TASK BRIEF =
Word for word, transcribe the listing that follows, minus any pictures.

DATA TO EXAMINE =

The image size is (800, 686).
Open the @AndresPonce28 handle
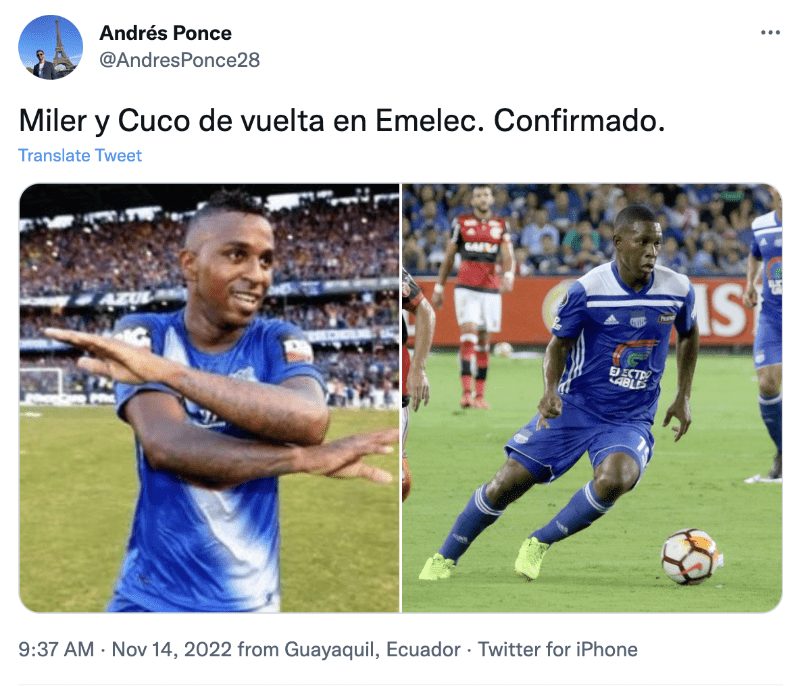pos(180,60)
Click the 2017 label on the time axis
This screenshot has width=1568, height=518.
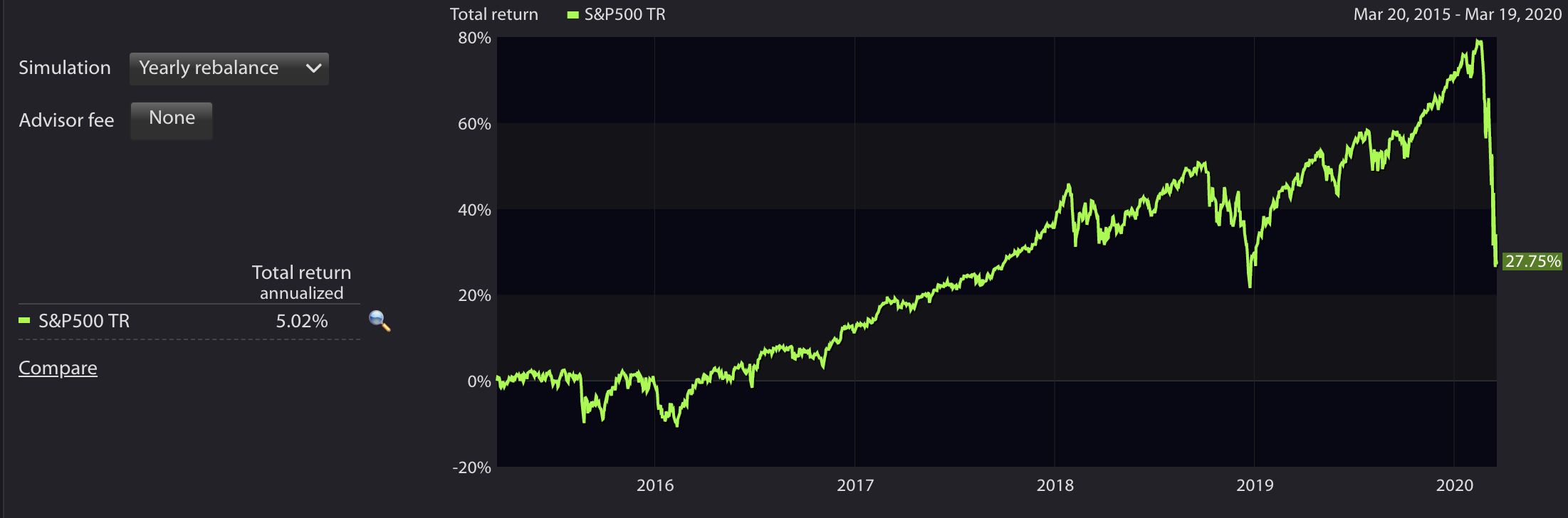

OUTPUT BELOW =
The image size is (800, 686).
Open the @AndresPonce28 handle
pos(180,60)
Click the 2017 label on the time axis
This screenshot has width=1568, height=518.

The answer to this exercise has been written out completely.